You`ll find some provisions in most brand licenses. The following issues should be addressed in a licensing agreement: Insurance – This provision requires the policyholder to receive insurance in order to protect the donor from liability for claims against the taker and possibly to cover the inability of the policyholder to fulfil its obligations under the license agreement. Finally, trademark licensing agreements will have the same general provisions contained in business contracts that contain, among other things, the following provisions: description of the parties; the intention of the parties who brought them together in a legally binding contract; If there are other trade relationships created by the agreement; Current legislation and, if necessary, compensation; Limiting liabilities guarantees, etc. Goods or services, Duration and Territory – Identify the type of products or services that the licensee will offer under the brand, duration of contract and geographic area in which the marks are granted. In addition to identifying goods or services, licensed uses are often indicated. The agreement may indicate, for example. B, that the following uses are permitted: manufacturing, sale, promotion, distribution and/or advertising. In addition, the licensee may restrict or authorize the following distribution channels, stationary trade, Internet sales, wholesale or retail trade or sales, limited to certain stores or consumer categories. When establishing a trademark license, the key points are: the provisions of choice are preferred, as they offer some certainty as to the application of the license agreement. In addition, courts often impose the choice of litigation clauses as long as the forum has a reasonable and logical relationship with the parties and the license. Arbitration – If a dispute were to arise as part of the licensing agreement, it is common practice to ensure that the dispute is resolved through arbitration proceedings, as it is a low-cost method.

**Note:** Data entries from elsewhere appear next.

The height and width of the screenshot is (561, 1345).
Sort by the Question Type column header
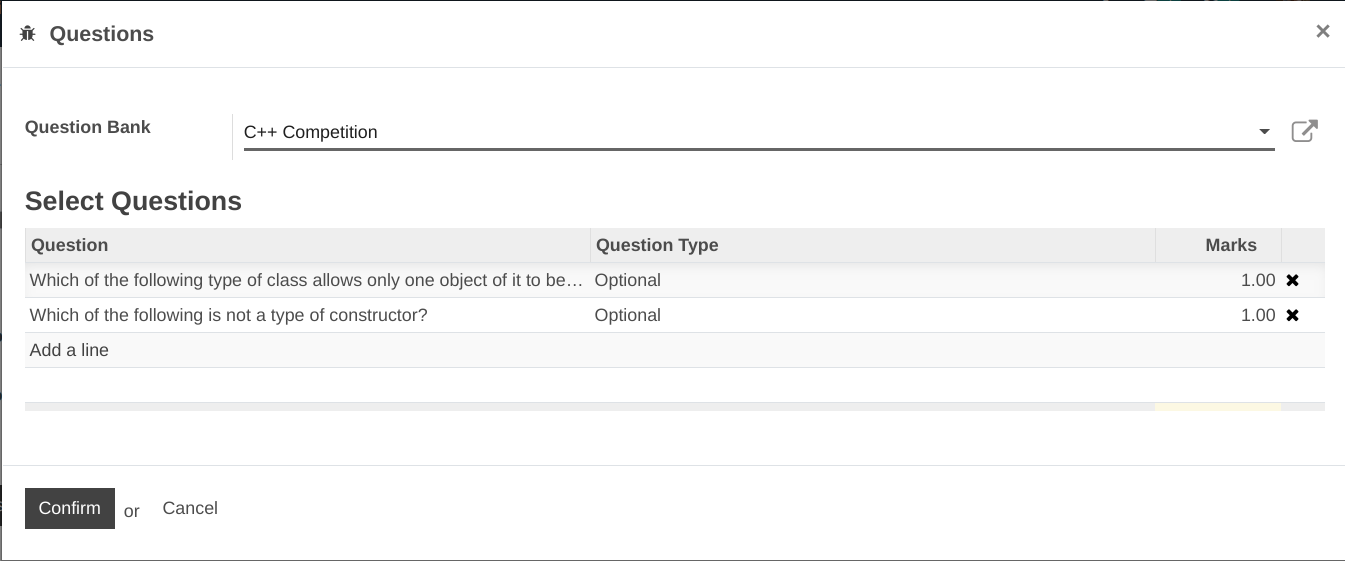657,245
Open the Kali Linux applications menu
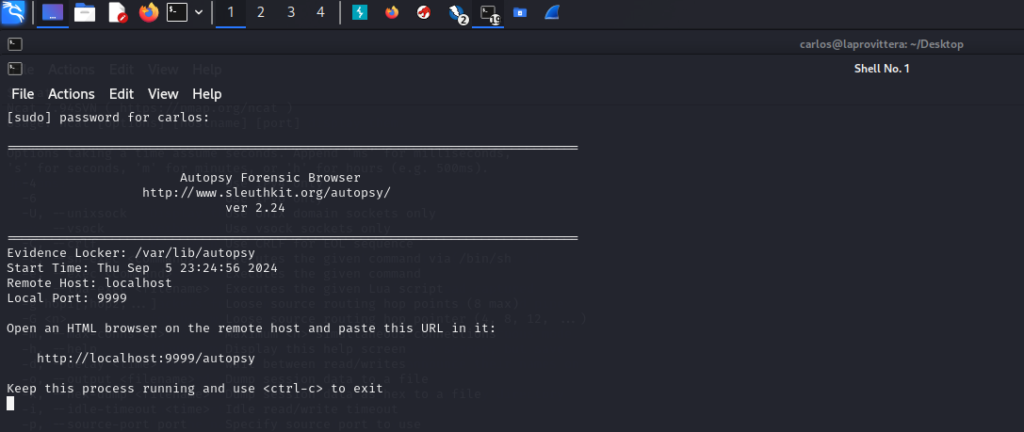Image resolution: width=1024 pixels, height=432 pixels. [x=14, y=13]
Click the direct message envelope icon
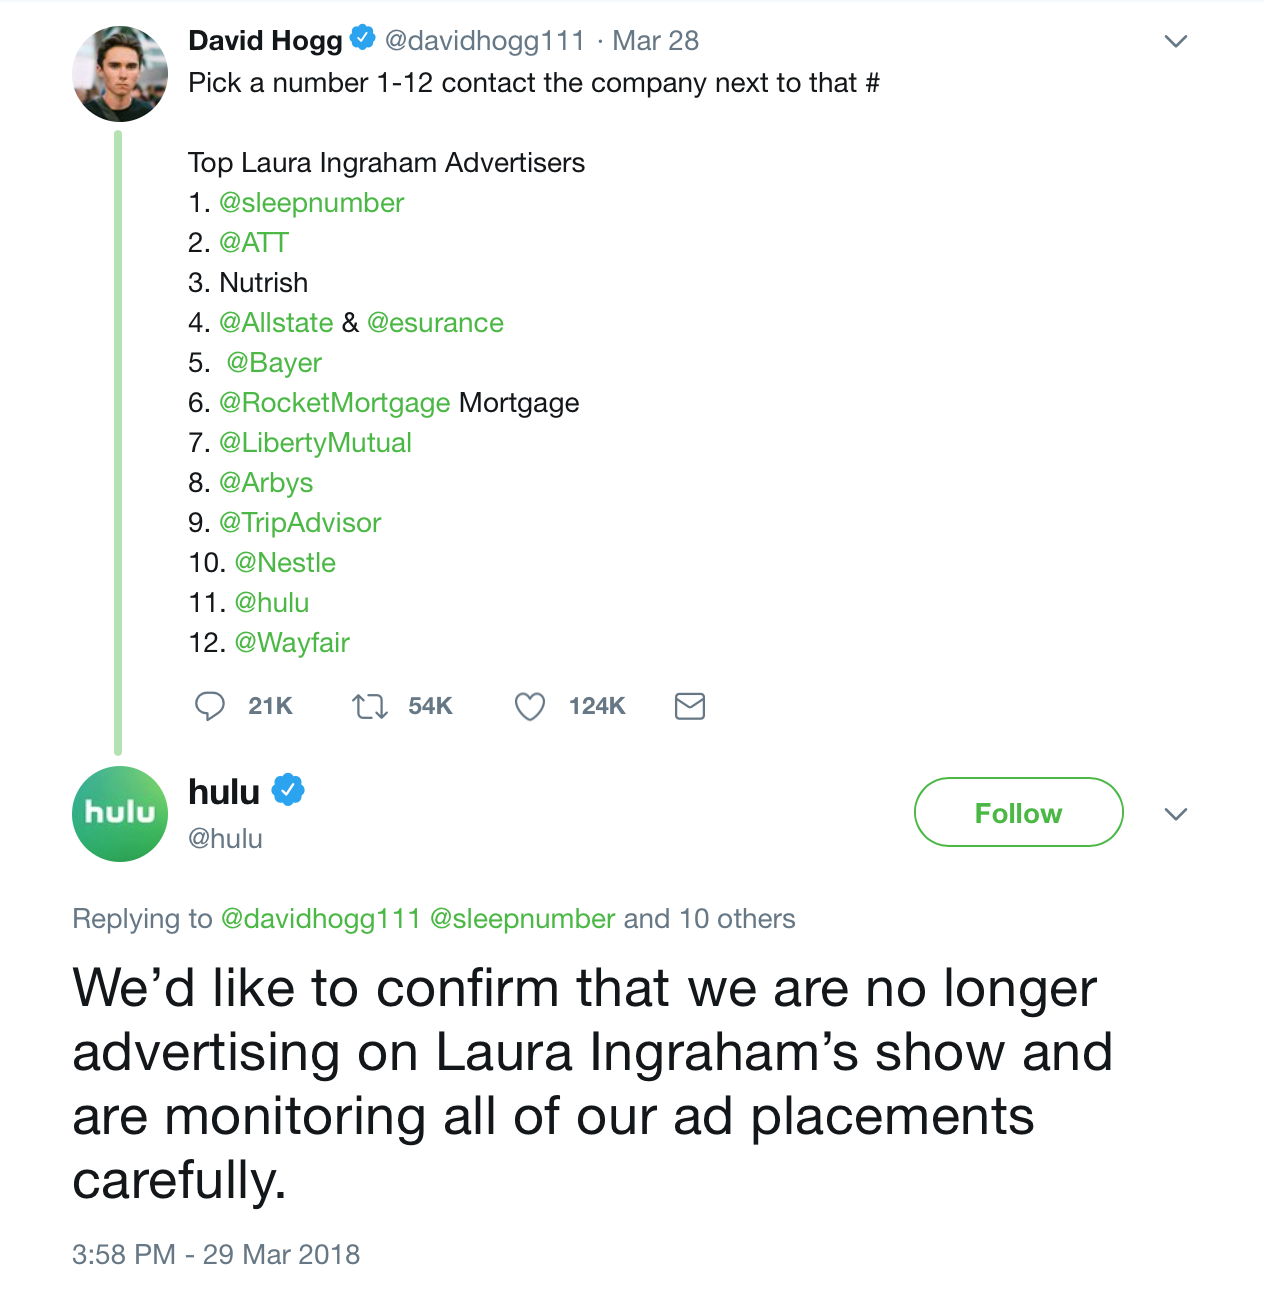Image resolution: width=1264 pixels, height=1294 pixels. [690, 707]
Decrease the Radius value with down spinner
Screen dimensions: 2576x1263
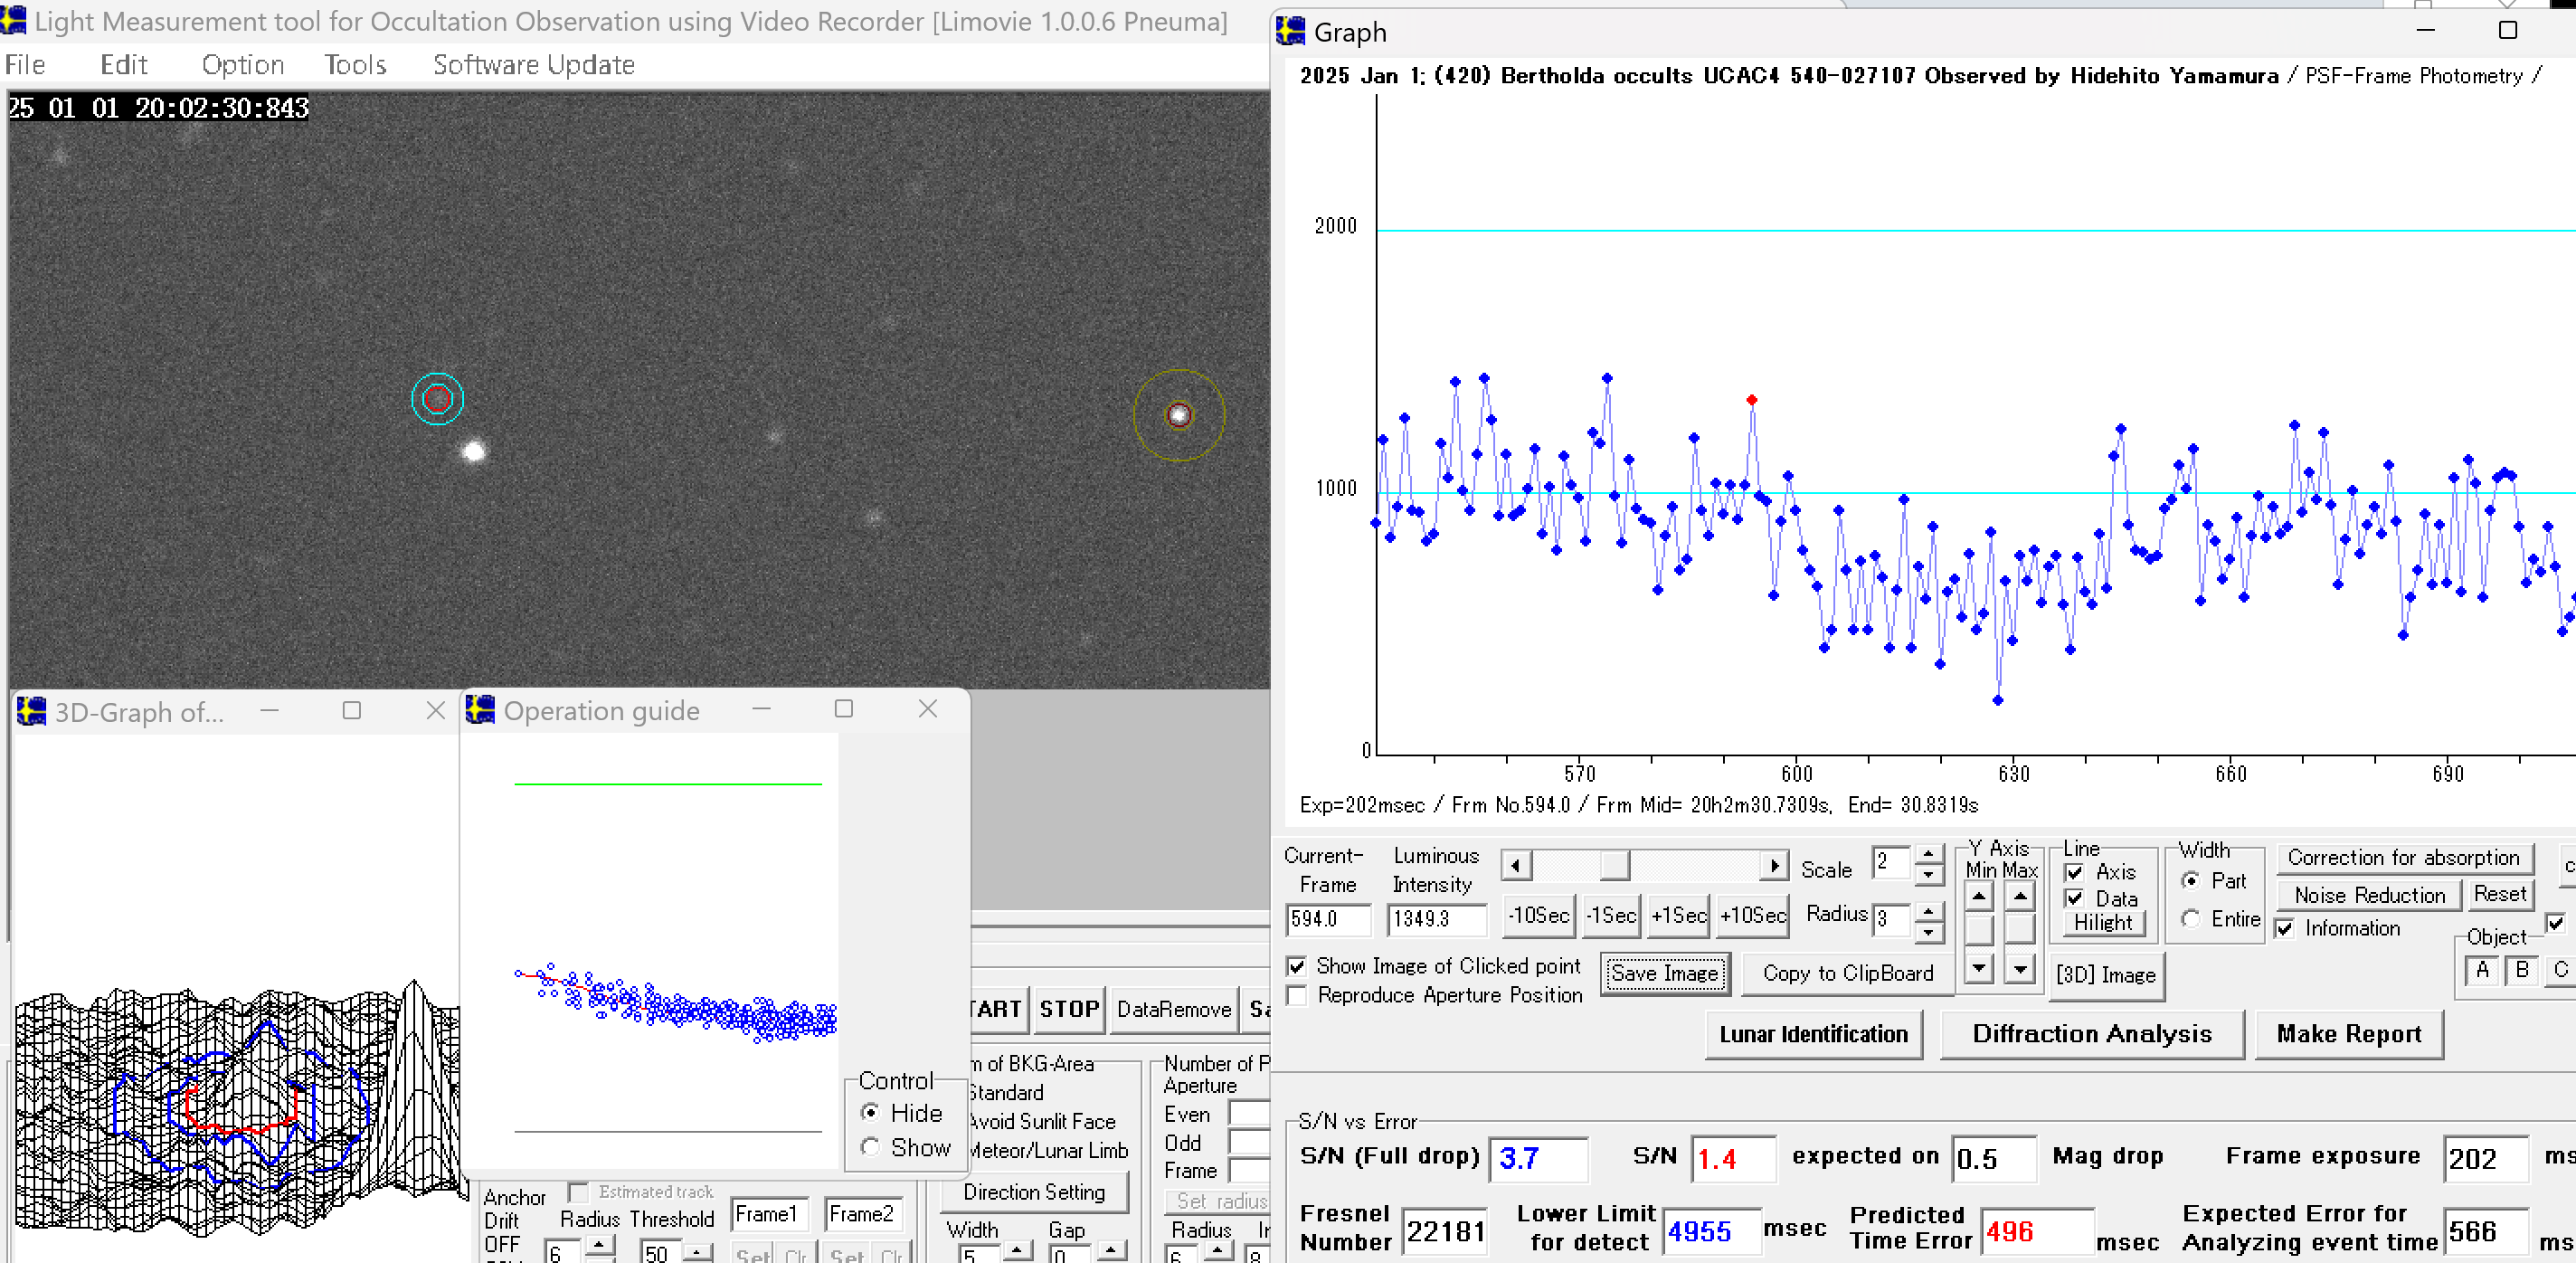point(1928,933)
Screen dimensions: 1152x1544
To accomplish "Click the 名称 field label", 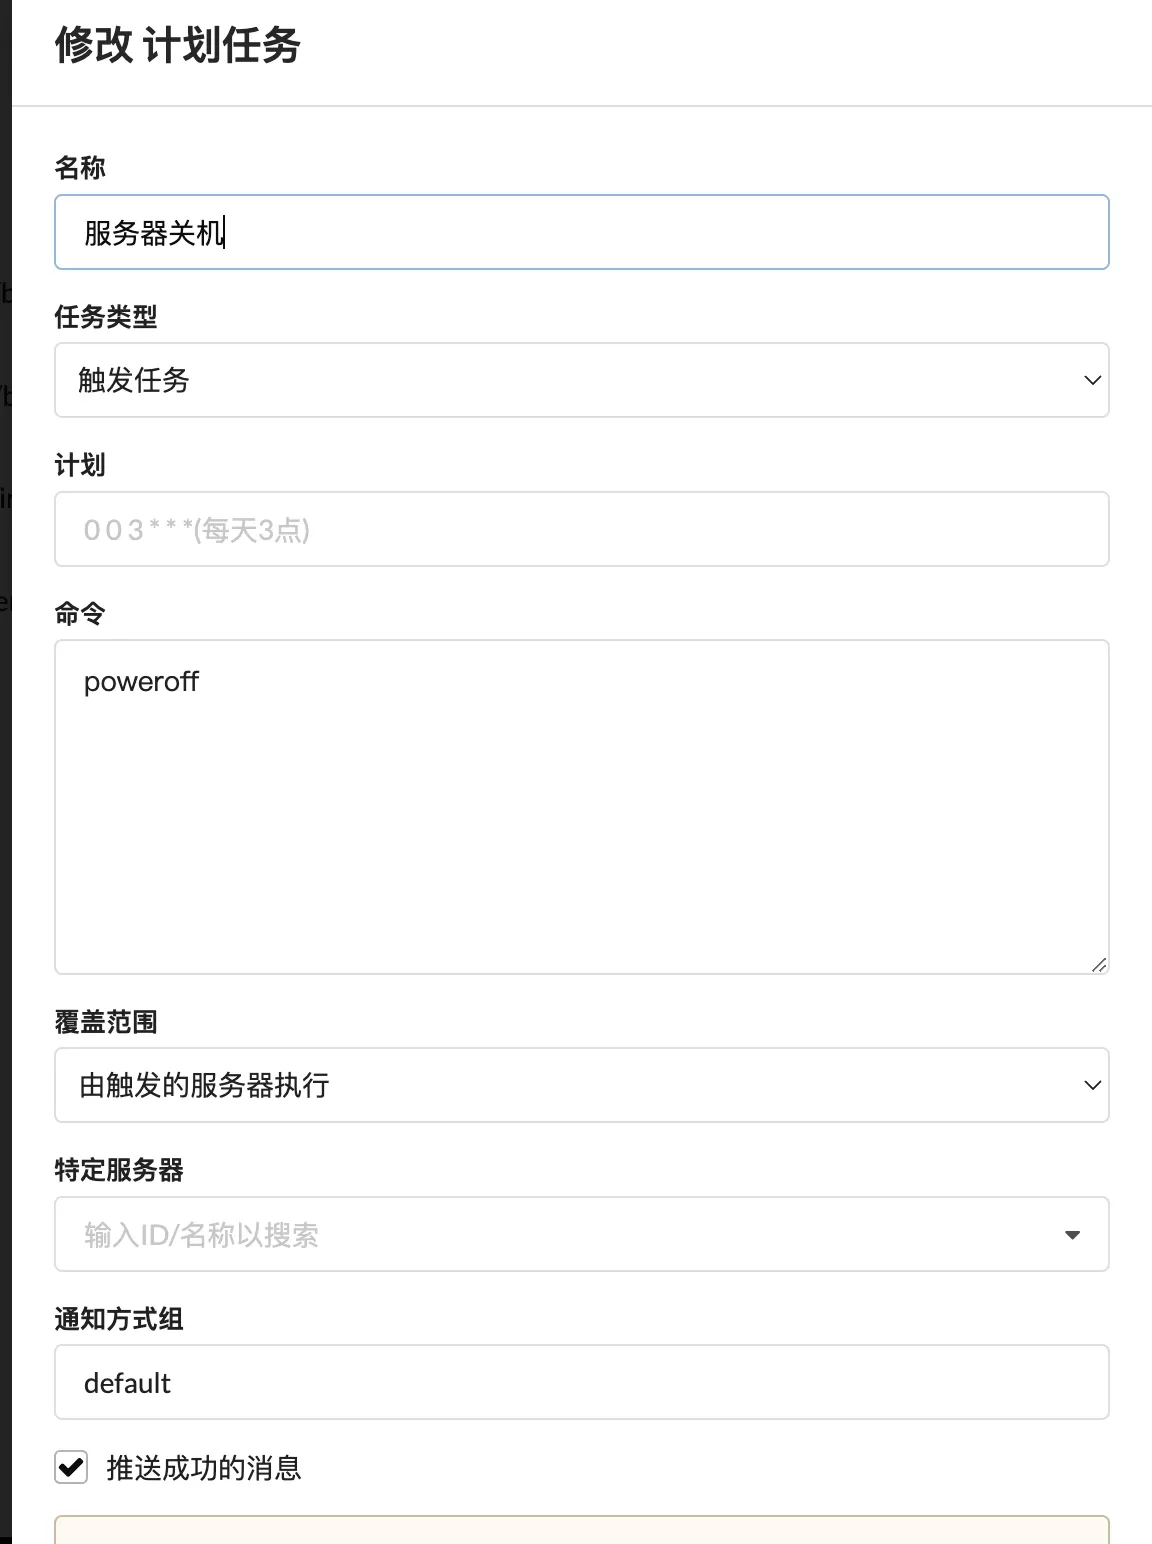I will (x=80, y=167).
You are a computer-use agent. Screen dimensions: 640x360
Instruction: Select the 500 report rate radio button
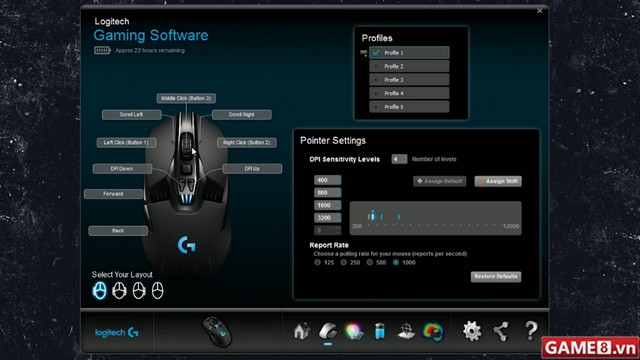coord(370,262)
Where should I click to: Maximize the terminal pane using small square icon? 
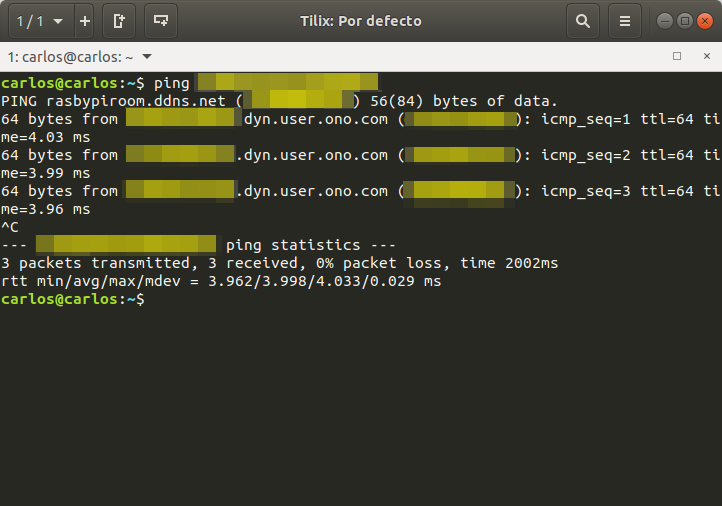[677, 56]
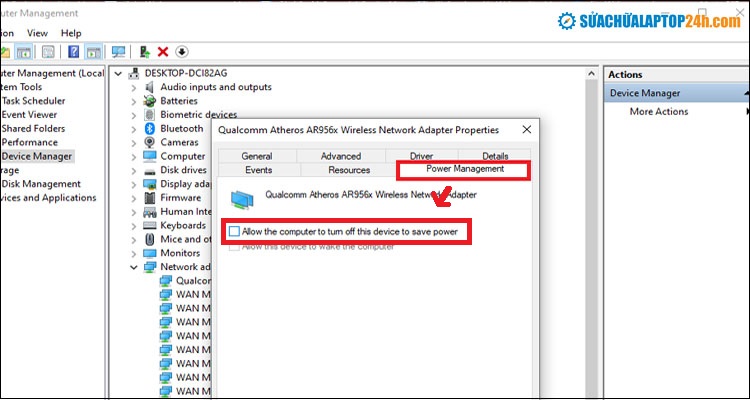The image size is (750, 400).
Task: Click the red X Uninstall device icon
Action: click(164, 52)
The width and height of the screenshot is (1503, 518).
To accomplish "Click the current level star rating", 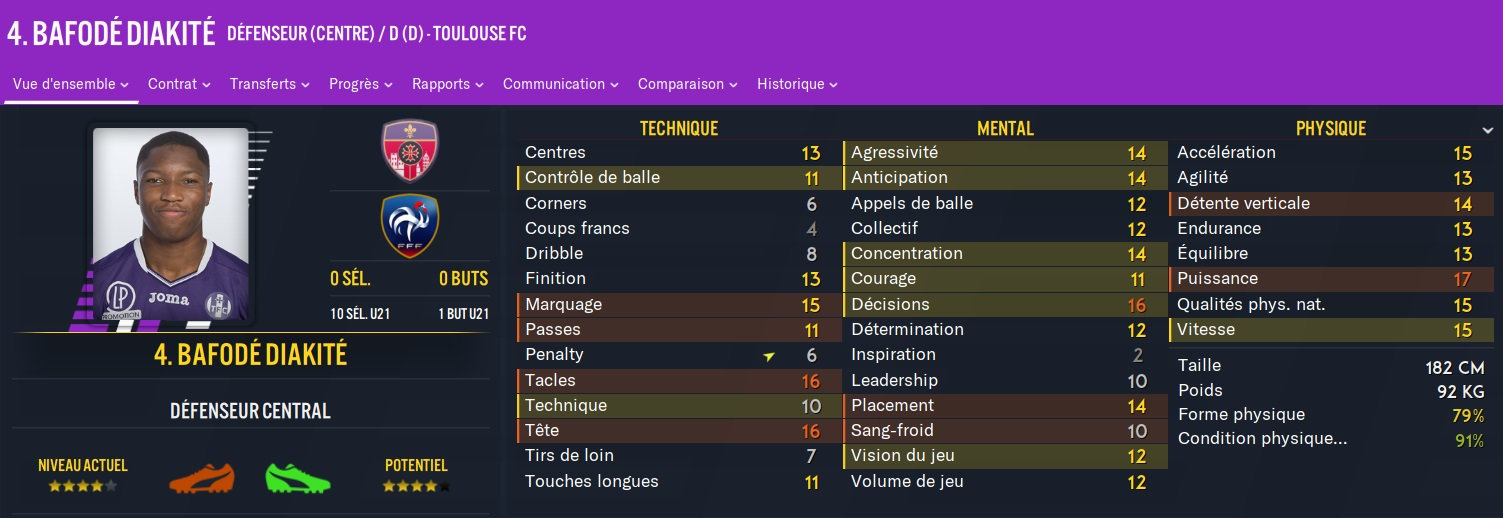I will [83, 487].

The clause will indicate whether the arbitration will be binding on the parties and what type of discharge will be obtained by the arbitration. Brand licensing agreements are very different in length and subtleties. Although many licenses have a similar structure, each license contains different details and clauses based on the products or services granted. While it is more common to license brands as service marks, licensing agreements may include products or services. In addition, licensing agreements are often federally registered trademarks, but unregistered trademarks may also be licenses. As far as registration is concerned, some countries retain the legal obligation to cover licensing agreements. The United States does not require a trademark license from the United States Patent trademark Office. Termination and right of appeal – This provision is contained in a licence to encourage parties to cooperate in the settlement of small disputes arising from the agreement. In the event of an infringement, the defaulting party will have the opportunity to remedy this deficiency within a specified period of time. If the defaulting party continues to violate the agreement, the uninjured party has the right to terminate the contract. Quality control – A detailed quality control clause is essential for a brand license. The control by the licensee is necessary, because the mark represents the reputation and goodwill of the owner.
Consumers rely on a brand owner`s reputation for the quality of goods or services when making purchasing decisions. It is typical for the licensee to recite that “any goodwill for the benefit of the licensee inures”. There are several elements of a trademark licensing agreement. The most important part of the agreement is to properly prove that the licensee continues to control the quality of goods or services sold in connection with the use of the trademark.